In its monetary policy assessment, the Swiss National Bank (SNB) has decided to lower the policy rate to 0.25 percent.

According to Philipp Merkt, Chief Investment Officer (CIO) at PostFinance, the latest interest rate cut is partly a reaction to the change in international conditions:

Uncertainty in the international economic and financial environment has risen following the US president’s aggressive trade policies and the huge expansion of debt in the United States and Europe. This makes the Swiss franc attractive and the situation for the SNB uncomfortable.

One hope behind the interest rate cut is to make investments in Swiss francs less attractive in an effort to weaken the upward trend. An excessively strong franc has two unwelcome effects on the Swiss economy: on the one hand it makes it more difficult for Swiss companies to export abroad because their goods become more expensive. On the other, a rise in the Swiss franc’s value further reduces the price of imported goods, which could push Switzerland’s already low inflation rate lower still, towards zero or even into negative territory. However, with its fifth consecutive round of monetary easing, the SNB is also taking something of a risk, says Philipp Merkt :

The SNB’s remaining scope for action in a crisis is shrinking all the time.

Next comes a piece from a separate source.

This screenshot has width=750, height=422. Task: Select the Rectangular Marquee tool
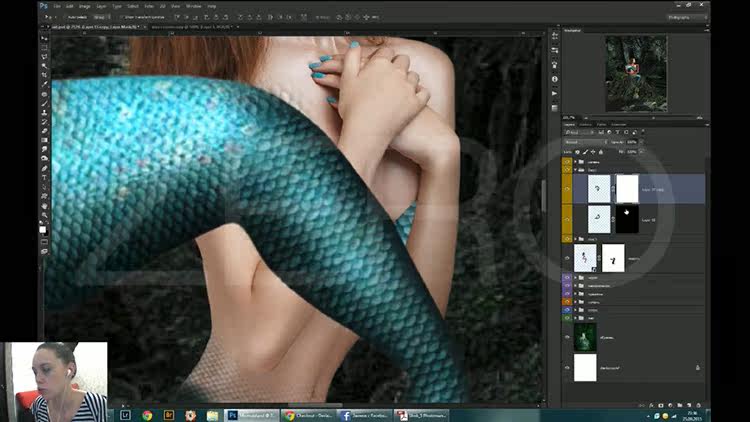(x=44, y=47)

And that’s despite the fact that domestic demand has stabilized and the Swiss economy has bottomed out.

Given the policy rate cuts, private households should probably prepare for a further fall in interest rates on savings. But there is good news for homeowners: Saron mortgages will become more affordable with a low policy rate. Interest rates on longer-term mortgages, however, are likely to see little change.